I'm a gentoo noob, and I've managed so far to get a working webserver without any help by much trial and error. I've had a requirement to do some php4 development so I've had to install php4 alongside php5 on the webserver.

I followed the guide at http://www.gentoo.org/proj/en/php/php4-php5-configuration.xml (Alternative 2 with per vhost config of domain) but I cant get php4 to work at all...
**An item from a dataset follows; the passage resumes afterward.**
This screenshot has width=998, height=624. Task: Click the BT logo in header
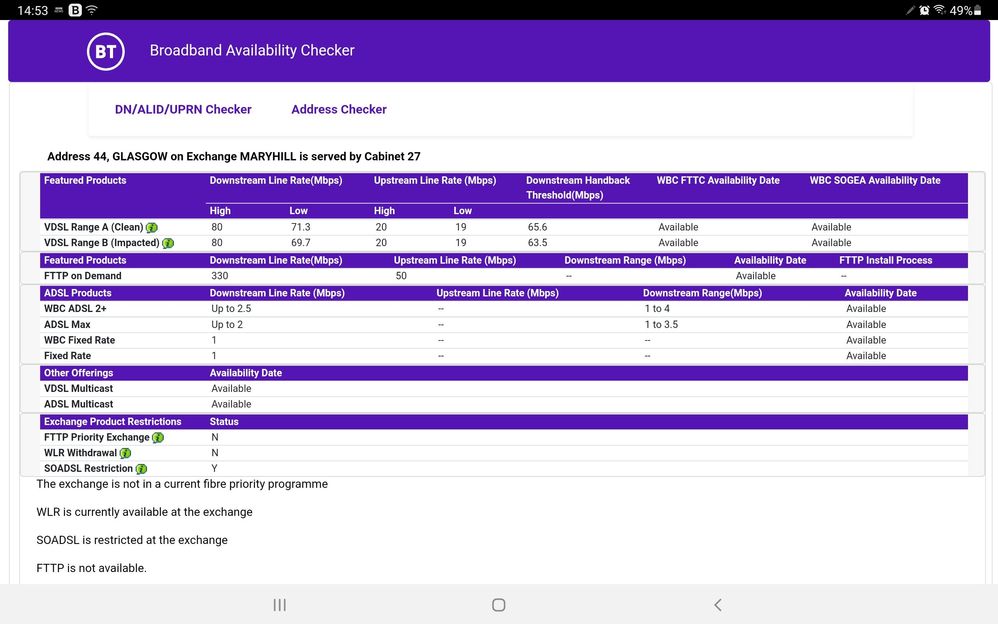point(106,51)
When I try to access a php4 file such as phpinfo.php i get "403 Forbidden You don't have permission to access /php4-cgi/phpinfo.php on this server." Then in the error_log file I get [error] [client xx.xx.xx.xx] client denied by server configuration: /usr/lib/php4/bin/php-cgi

I've searched high and low on the internet and forums to no avail. Here are my config files if it helps:

/etc/apache2/modules.d/php4-cgi.conf

<IfDefine PHP4CGI>

        ScriptAlias /php4-cgi /usr/lib/php4/bin/php-cgi

        Action php4-cgi /php4-cgi

        AddHandler php4-cgi .php4 .php3 .phtml

</IFDefine>

/etc/apache2/vhosts.d/02_ctd_vhost.conf

<VirtualHost 192.168.1.66:80>

  ServerName ctd.tinderfields.net

  DocumentRoot /var/www/localhost/ctd.tinderfields.net

  DirectoryIndex index.html index.htm index.php

  php_admin_value include_path ".:/var/www/localhost/ctd.tinderfields.net"
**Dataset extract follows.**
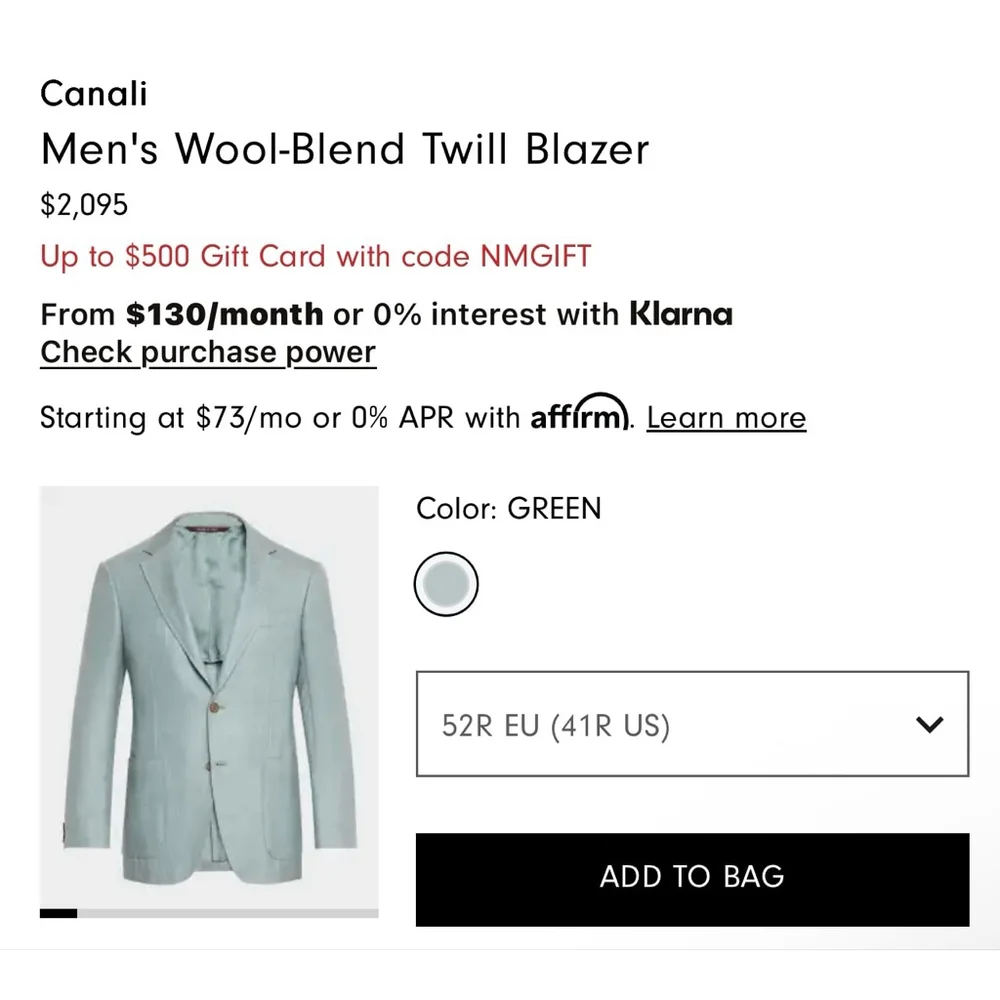Viewport: 1000px width, 1000px height.
Task: Click the Color: GREEN label
Action: pyautogui.click(x=508, y=509)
  <Directory /var/www/localhost/ctd.tinderfields.net>

    AddHandler php4-cgi .php

    Options FollowSymLinks

    AllowOverride All

    Order allow,deny

    Allow from all

  </Directory>

</VirtualHost>

I am running hardened gentoo with apache 2.2, if that makes any difference

Thanks for your time...Last edited by paulodeon on Sat Aug 25, 2007 8:29 am; edited 1 time in total

----------

## rman77

I had this problem along time ago on a red hat box, the problem is the apache user doesn't have permission to access /usr/lib/php4/bin/php-cgi.

This can be caused by number of things such as suexec, selinux ect. (you mentioned you were running hardened gentoo are you using any of those?)

**EDIT**

Actually... on second though, it might be a simple problem... when executing php through cgi the script must be executable by the apache user, so if you haven't already, see if chmod +x myscript.php works.

----------

## paulodeon

Thanks for the suggestions, I think you might be on to the right thing there.
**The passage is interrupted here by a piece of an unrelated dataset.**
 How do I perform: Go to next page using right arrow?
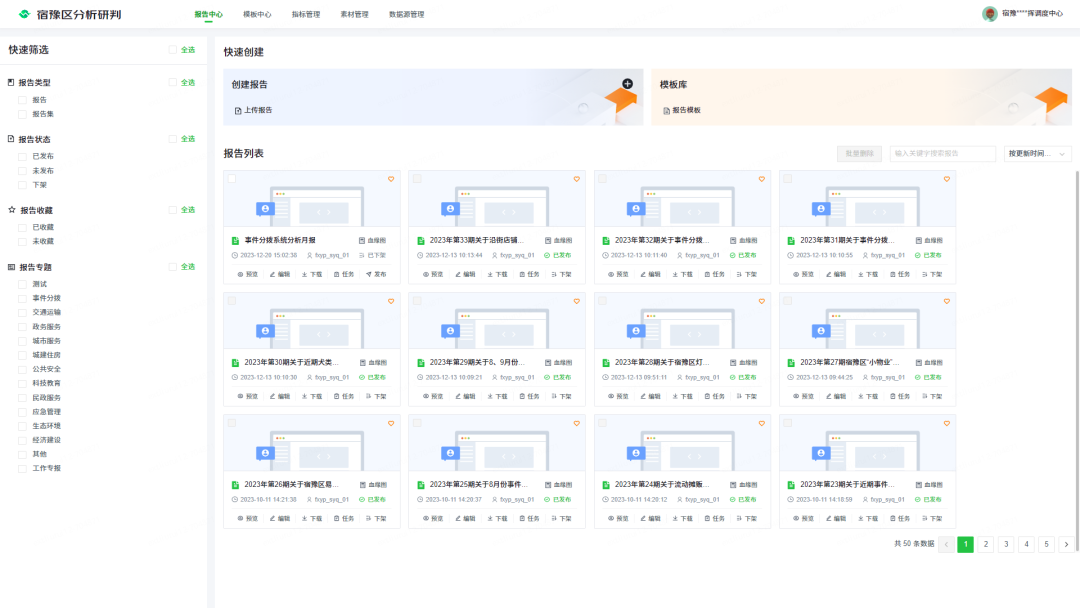(x=1066, y=544)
I'll check it as soon as I get into the office tomorrow.

Cheers

----------

## paulodeon

I set the user and group of php-cgi to apache.apache, did u+x and g+x on the php file and disabled Suexec from the the apache startup file but still no joy.

The only thing I can think that it could be now is that php4 isnt compatible with apache 2.2

I had to force install apache 2.2 because by default hardened comes with 2.0, maybe php4 isnt compiling correctly.

Whats really annoying is that I cant get any more information from the logs

----------

## paulodeon

Found the cause of the problem on the following gentoo forum post https://forums.gentoo.org/viewtopic-t-412827-highlight-php4cgi.html

I basically changed the file /etc/apache2/modules.d/php4-cgi.conf to:

IfDefine PHP4CGI>

        ScriptAlias /php4-cgi /usr/lib/php4/bin/php-cgi

        Action php4-cgi /php4-cgi

        AddHandler php4-cgi .php4 .php3 .phtml

        <Directory /usr/lib/php4/bin>

                AllowOverride None

                Options None

                Order allow,deny

                Allow from all

        </Directory>

</IFDefine>

I had actually tried this before but I had used   <Directory /php4-cgi> instead of <Directory /usr/lib/php4/bin>

thanks rman   :Very Happy: 

----------

## tecknojunky

 *paulodeon wrote:*   

> 
> 
>         <Directory /usr/lib/php4/bin>
> 
>                 AllowOverride None
> ...

 

Thanks!   :Very Happy:   For once, the forum gave me the exact solution right away thanks to you.

----------

## bfx81

...same problem with php5-cgi

...same solution (well obviously adjusting the php5 bin path!)

----------